Im liking going to the mailbox and finding cool things in amongst the not so cool junk mail. I need to get the bases on their way so we can start screwing things together, Im holding up the show. I went to the Post Office today with envelopes in hand and forgot it was a holiday. If I can get off in time, they should go tomorrow.

Brian


----------



## stevehuckss396 (Jan 20, 2009)

BobWarfield  said:
			
		

> Just got my cam ring. Boy that engraved HMEM logo is cool!
> 
> Thanks,
> 
> BW



This is unfair!!

Is'nt there some sort of rule about posting pictures!!


----------



## GailInNM (Jan 20, 2009)

Steve,
There are a couple of photos in the thread at:
http://www.homemodelenginemachinist.com/index.php?topic=2714.0
and a video of the final cut on the cam portion. I looks like it is a circle, but it is not.
Gail in NM,USA


----------



## stevehuckss396 (Jan 20, 2009)

GailInNM  said:
			
		

> Steve,
> There are a couple of photos in the thread at:
> http://www.homemodelenginemachinist.com/index.php?topic=2714.0
> and a video of the final cut on the cam portion. I looks like it is a circle, but it is not.

-.-.-

PROBLEM —
Type out the forum thread word for word, starting at "Im liking going" and ending at "should go tomorrow.".

DATA SEGMENT —
-.-.-

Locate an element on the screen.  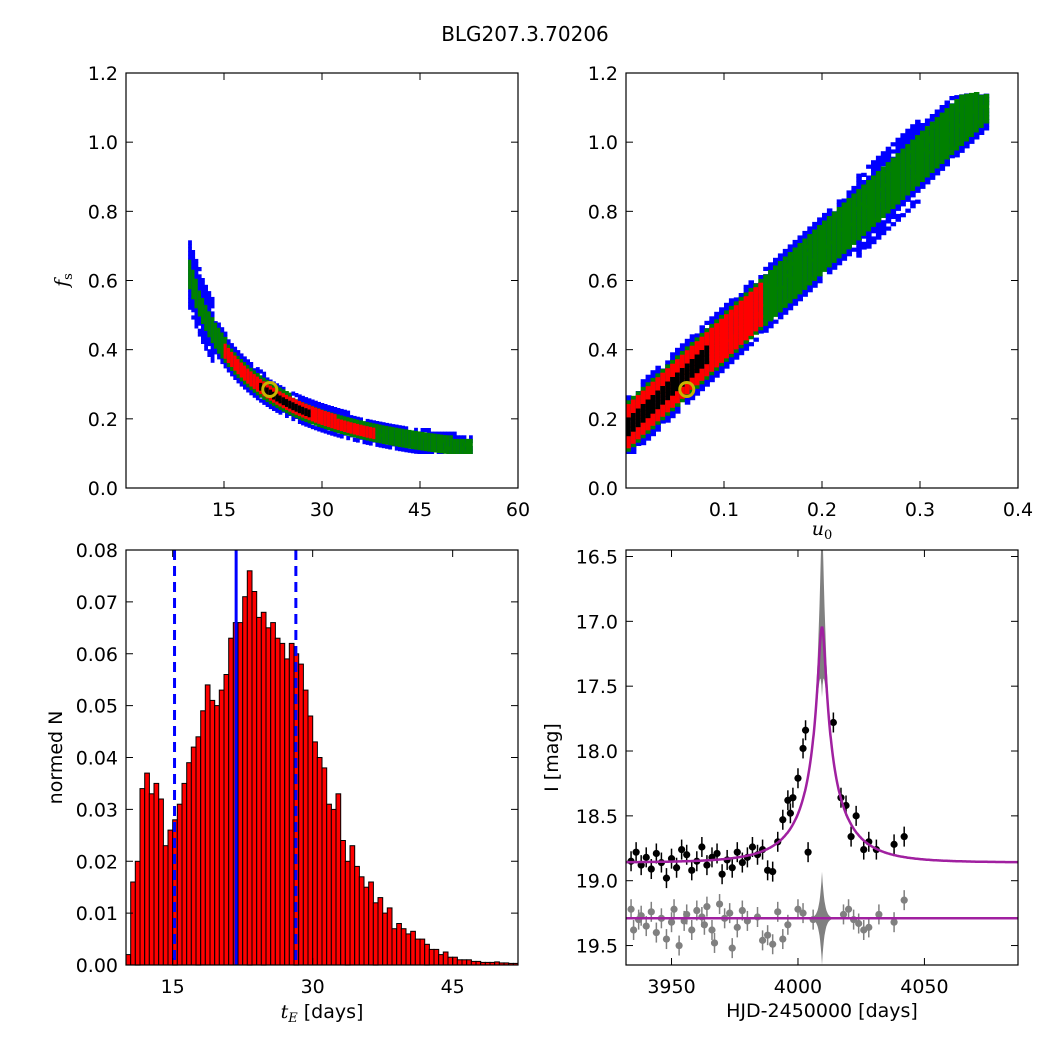
x-tick-label: 0.2 is located at coordinates (822, 510).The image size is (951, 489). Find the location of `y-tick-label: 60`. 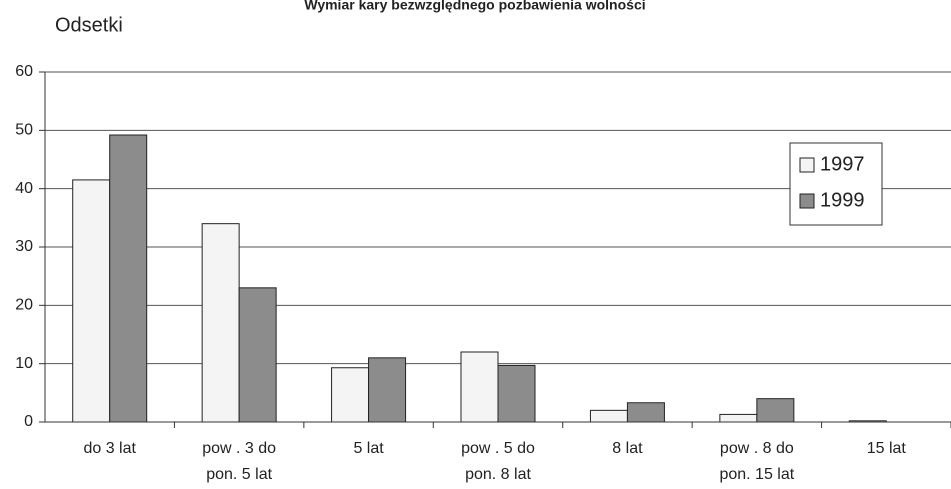

y-tick-label: 60 is located at coordinates (24, 72).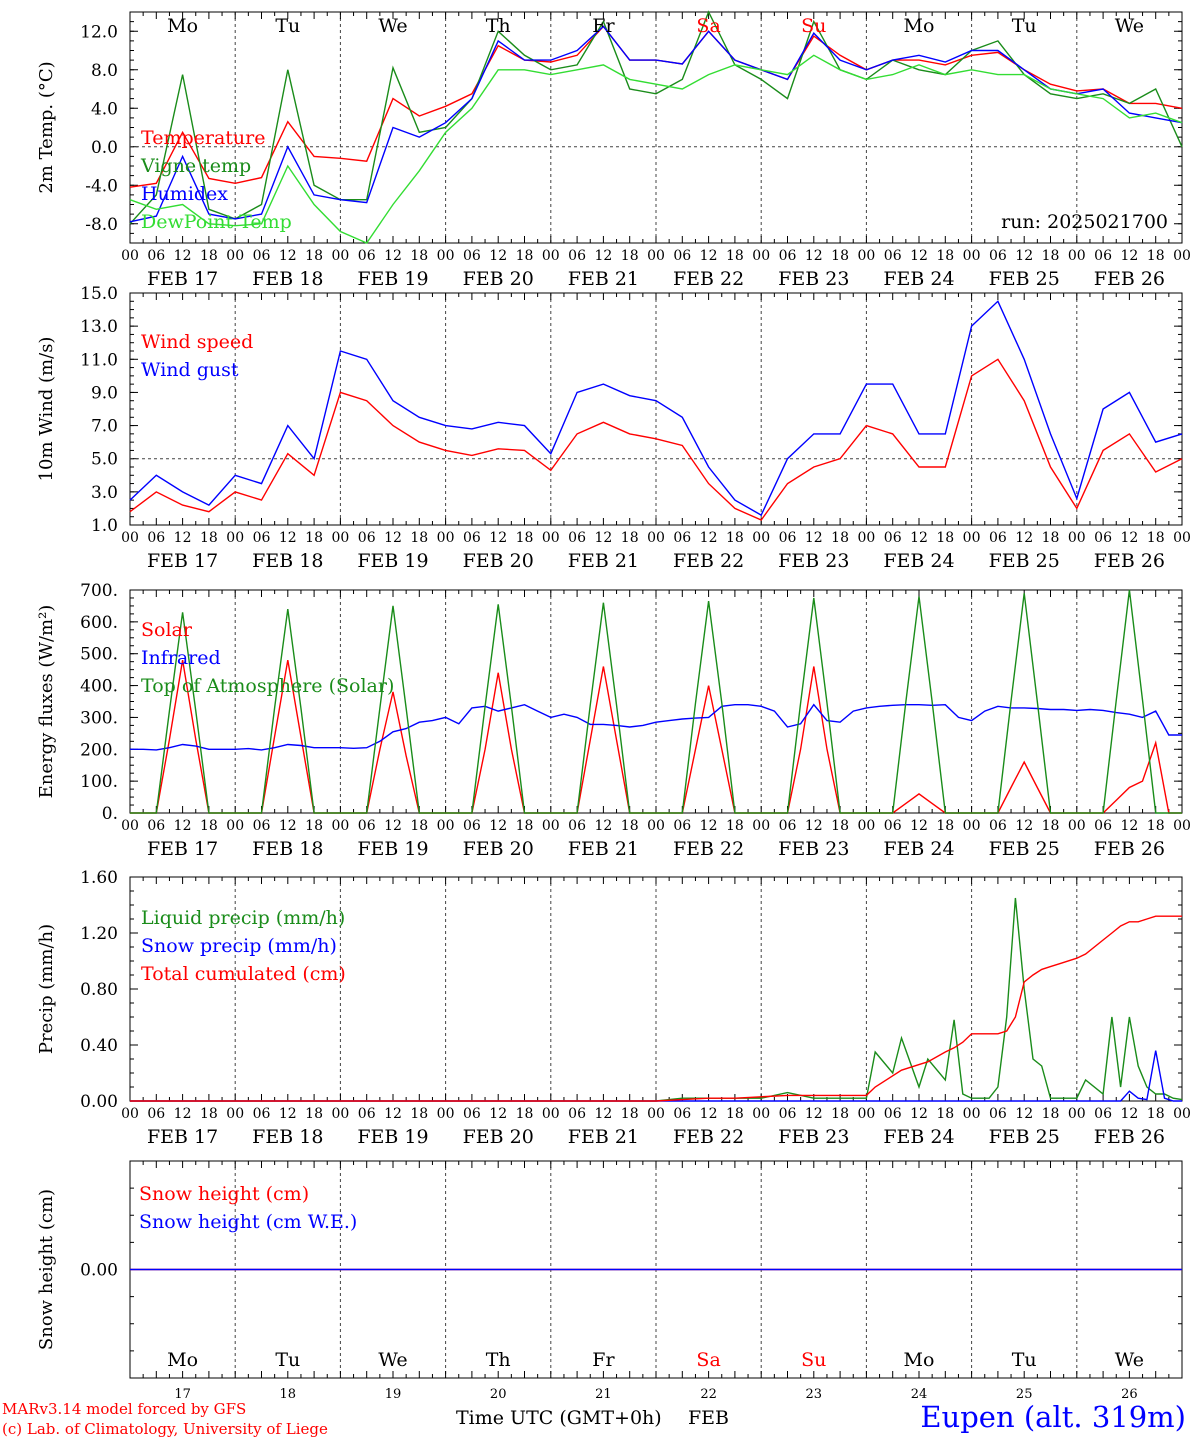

-.-.-

EXERCISE RESPONSE —
Im liking going to the mailbox and finding cool things in amongst the not so cool junk mail. I need to get the bases on their way so we can start screwing things together, Im holding up the show. I went to the Post Office today with envelopes in hand and forgot it was a holiday. If I can get off in time, they should go tomorrow.